- EXERCISE GOAL:
From the records, return each line that has the word "Click" in it.

- GIVEN RECORDS:
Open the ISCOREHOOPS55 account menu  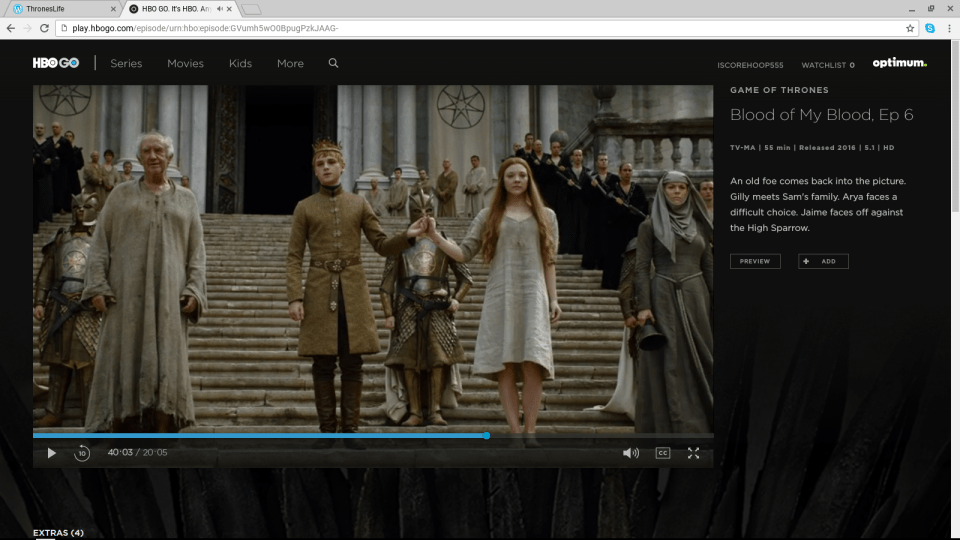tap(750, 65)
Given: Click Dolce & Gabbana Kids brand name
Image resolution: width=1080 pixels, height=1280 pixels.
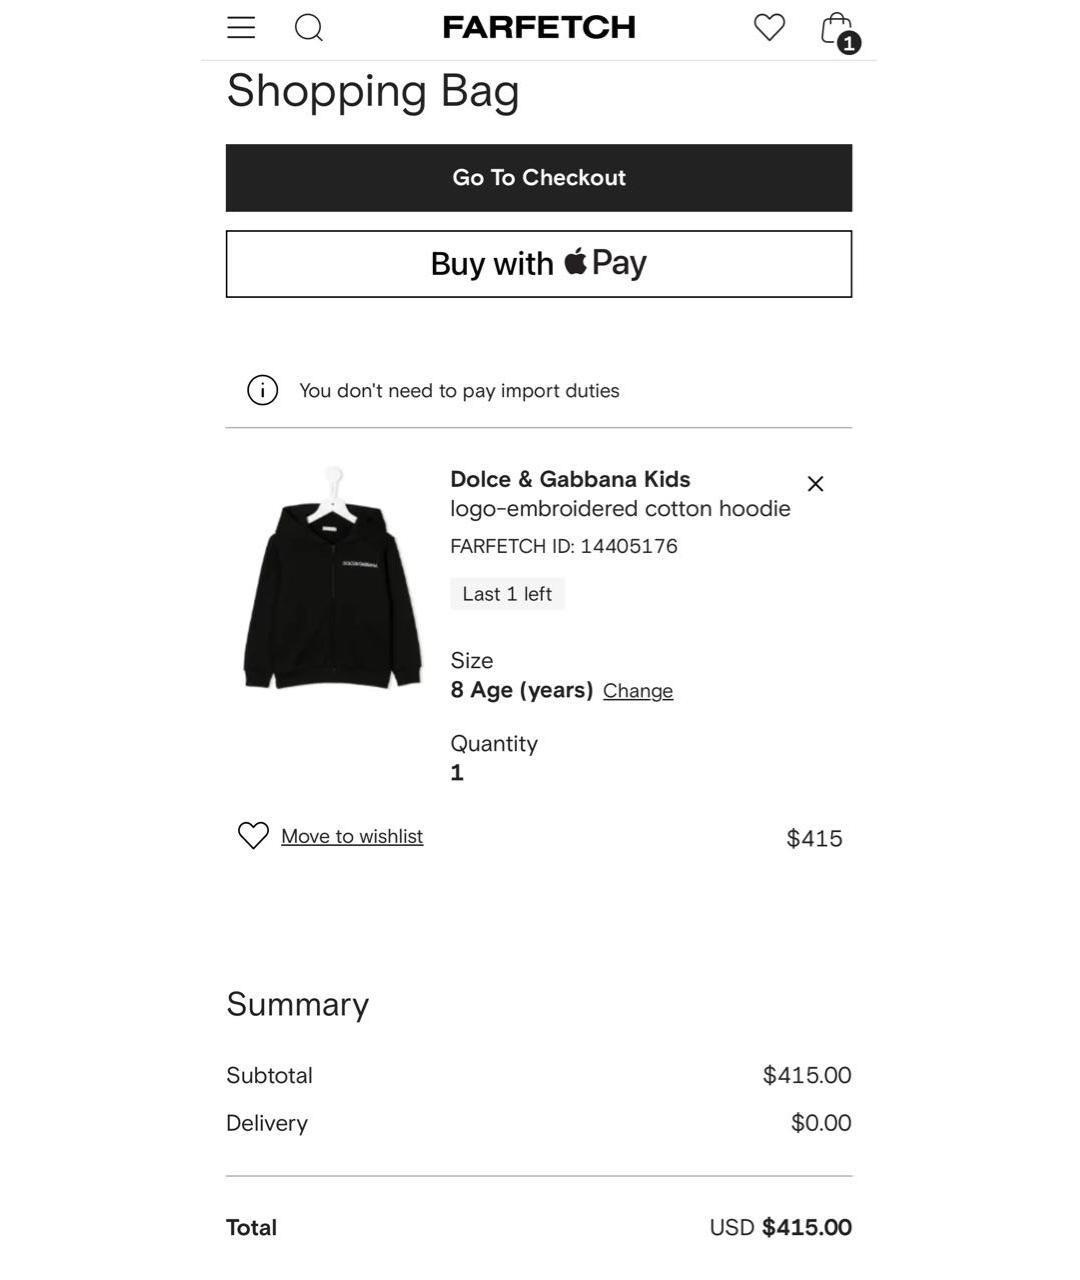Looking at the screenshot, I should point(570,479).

...

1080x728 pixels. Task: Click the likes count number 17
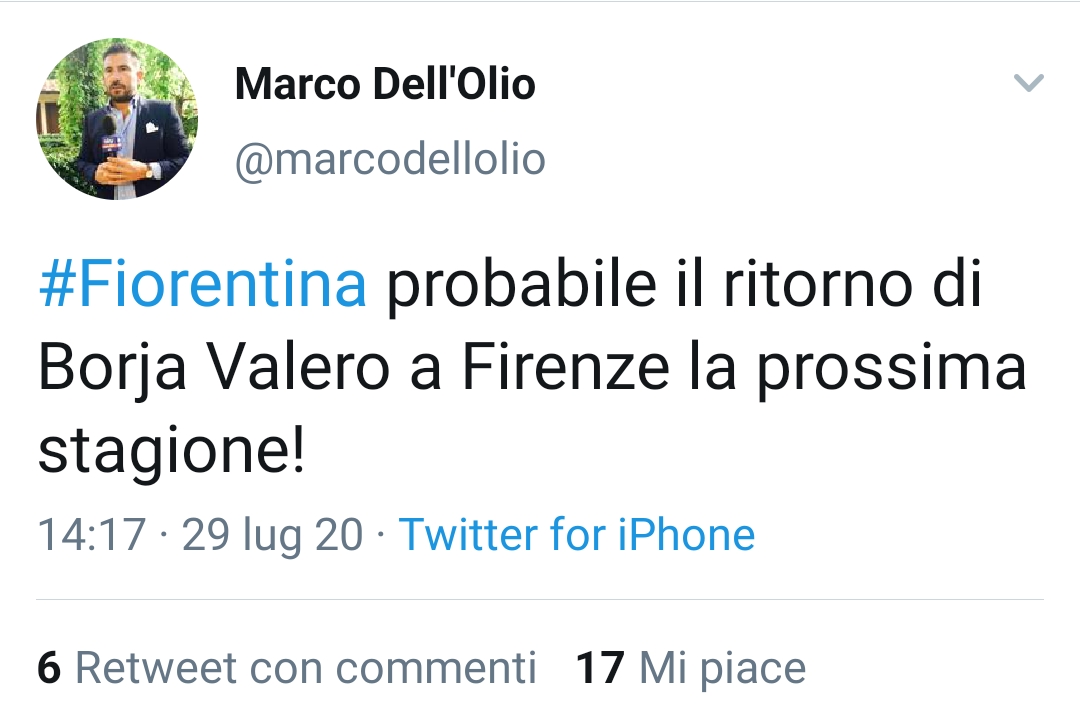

- RESPONSE FOR THIS EXERCISE:
Given: Click Dolce & Gabbana Kids brand name
1080x728 pixels. Task: Click the likes count number 17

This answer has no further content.